::: Available data :::

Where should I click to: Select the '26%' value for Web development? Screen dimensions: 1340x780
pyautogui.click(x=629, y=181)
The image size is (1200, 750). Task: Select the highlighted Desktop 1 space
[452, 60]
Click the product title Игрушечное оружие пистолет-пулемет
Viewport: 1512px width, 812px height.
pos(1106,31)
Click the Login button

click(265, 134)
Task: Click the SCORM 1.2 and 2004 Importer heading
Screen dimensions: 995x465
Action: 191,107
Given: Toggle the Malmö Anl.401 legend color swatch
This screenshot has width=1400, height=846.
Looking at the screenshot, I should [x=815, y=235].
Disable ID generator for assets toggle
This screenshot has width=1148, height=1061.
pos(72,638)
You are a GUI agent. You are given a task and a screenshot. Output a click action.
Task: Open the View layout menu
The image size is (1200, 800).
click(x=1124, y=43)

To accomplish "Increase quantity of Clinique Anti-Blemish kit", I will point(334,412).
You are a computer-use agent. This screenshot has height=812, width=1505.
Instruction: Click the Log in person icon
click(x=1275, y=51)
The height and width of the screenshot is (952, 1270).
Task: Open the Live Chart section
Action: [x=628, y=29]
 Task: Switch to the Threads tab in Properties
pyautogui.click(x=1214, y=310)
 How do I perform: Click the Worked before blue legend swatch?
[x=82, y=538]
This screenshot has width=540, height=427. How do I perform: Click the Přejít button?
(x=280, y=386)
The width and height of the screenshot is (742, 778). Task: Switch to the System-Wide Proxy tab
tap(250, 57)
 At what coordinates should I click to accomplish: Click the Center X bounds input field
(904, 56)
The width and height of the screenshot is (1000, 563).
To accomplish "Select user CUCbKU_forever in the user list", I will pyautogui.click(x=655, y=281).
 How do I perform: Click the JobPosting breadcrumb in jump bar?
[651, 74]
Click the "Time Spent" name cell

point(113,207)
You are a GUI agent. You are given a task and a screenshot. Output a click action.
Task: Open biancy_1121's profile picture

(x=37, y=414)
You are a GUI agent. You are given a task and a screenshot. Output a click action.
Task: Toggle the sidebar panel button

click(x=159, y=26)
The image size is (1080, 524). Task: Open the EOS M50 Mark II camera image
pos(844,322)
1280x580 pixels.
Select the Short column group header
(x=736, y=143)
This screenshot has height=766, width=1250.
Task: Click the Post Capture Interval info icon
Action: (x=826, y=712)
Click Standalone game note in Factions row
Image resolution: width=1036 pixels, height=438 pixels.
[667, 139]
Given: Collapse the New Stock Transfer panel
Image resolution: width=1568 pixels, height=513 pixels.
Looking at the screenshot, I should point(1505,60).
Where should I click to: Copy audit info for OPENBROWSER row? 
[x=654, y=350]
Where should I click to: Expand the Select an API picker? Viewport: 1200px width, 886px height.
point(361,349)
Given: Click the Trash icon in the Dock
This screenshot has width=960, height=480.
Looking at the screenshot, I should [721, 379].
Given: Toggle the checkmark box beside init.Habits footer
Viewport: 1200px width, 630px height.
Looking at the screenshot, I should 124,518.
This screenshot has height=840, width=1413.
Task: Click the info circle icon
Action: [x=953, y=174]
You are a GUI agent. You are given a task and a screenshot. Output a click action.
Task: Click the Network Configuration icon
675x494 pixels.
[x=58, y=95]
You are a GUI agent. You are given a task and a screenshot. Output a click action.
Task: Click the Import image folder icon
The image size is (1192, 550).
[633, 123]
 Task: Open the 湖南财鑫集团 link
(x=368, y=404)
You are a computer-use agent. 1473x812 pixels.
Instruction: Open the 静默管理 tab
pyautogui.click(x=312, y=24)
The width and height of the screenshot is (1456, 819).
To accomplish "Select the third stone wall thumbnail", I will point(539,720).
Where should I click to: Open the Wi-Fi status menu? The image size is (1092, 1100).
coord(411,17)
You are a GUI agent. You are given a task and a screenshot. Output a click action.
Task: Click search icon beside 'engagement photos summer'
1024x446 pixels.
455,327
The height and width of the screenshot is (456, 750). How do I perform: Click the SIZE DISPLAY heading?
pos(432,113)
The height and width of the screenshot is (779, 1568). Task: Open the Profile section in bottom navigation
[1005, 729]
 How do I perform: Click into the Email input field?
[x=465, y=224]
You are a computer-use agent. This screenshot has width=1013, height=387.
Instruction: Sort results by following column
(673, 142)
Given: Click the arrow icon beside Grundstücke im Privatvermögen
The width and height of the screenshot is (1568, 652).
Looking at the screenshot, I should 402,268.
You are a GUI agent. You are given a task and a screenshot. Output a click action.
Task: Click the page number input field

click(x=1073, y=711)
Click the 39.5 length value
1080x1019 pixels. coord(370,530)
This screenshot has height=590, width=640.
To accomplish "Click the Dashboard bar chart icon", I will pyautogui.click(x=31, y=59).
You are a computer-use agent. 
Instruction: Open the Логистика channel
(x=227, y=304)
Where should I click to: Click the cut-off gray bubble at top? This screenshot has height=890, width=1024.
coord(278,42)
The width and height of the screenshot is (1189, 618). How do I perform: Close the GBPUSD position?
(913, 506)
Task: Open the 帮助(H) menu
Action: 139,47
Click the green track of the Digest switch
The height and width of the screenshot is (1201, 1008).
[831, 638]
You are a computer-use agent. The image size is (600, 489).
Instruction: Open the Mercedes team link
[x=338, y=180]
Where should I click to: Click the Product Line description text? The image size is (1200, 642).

:::

What is being asked: Quote the rows from the start of the records through the line containing "click(265, 134)", including that line.

Answer to this exercise:
Where should I click to: Select the '26%' value for Web development? Screen dimensions: 1340x780
pyautogui.click(x=629, y=181)
The image size is (1200, 750). Task: Select the highlighted Desktop 1 space
[452, 60]
Click the product title Игрушечное оружие пистолет-пулемет
Viewport: 1512px width, 812px height.
pos(1106,31)
Click the Login button

click(265, 134)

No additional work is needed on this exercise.